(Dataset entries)
::::::

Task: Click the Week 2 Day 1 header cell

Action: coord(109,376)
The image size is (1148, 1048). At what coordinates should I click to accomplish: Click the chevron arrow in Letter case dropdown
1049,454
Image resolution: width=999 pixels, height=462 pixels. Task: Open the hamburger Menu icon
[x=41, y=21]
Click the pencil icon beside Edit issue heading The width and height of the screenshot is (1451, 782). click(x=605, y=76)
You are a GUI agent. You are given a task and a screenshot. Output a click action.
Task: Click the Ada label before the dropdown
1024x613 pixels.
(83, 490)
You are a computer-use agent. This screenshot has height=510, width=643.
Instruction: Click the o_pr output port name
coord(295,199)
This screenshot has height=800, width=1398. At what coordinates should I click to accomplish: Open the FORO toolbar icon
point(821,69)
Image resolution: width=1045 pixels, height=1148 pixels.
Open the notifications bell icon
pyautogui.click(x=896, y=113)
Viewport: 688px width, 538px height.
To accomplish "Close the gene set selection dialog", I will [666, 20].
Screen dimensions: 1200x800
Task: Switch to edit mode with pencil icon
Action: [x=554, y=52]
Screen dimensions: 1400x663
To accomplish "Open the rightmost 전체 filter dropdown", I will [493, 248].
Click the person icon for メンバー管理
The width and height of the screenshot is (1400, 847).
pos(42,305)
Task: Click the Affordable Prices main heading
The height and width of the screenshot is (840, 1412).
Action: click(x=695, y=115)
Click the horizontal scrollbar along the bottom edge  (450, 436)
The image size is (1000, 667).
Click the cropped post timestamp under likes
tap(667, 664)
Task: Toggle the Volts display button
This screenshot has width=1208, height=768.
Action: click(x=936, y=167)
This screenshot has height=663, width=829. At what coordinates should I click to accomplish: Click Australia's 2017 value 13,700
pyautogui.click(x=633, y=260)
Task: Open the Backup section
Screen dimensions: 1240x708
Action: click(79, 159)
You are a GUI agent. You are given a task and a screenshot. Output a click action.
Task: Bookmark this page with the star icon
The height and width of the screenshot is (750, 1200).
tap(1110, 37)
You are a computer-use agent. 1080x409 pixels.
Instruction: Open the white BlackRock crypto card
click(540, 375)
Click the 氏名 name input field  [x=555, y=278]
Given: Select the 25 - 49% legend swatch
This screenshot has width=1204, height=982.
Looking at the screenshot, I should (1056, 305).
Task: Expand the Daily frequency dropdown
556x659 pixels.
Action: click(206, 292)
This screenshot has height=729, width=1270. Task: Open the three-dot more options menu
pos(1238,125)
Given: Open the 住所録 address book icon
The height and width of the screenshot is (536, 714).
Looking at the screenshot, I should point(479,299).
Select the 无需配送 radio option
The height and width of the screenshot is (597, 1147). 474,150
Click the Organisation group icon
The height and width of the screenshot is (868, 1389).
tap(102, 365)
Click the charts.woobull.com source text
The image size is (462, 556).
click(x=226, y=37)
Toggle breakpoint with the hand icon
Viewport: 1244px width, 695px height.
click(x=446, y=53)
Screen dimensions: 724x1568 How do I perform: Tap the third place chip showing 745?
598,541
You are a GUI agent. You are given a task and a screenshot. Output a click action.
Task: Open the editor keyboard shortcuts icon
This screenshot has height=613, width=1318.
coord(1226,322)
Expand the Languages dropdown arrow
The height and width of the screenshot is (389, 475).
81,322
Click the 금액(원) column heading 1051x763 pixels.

::::::

What to produce: In the records above, find each line that holds the word "heading"; copy all such lines.

Your response:
Click the pencil icon beside Edit issue heading The width and height of the screenshot is (1451, 782). click(x=605, y=76)
Task: Click the Affordable Prices main heading
Click the 금액(원) column heading 1051x763 pixels.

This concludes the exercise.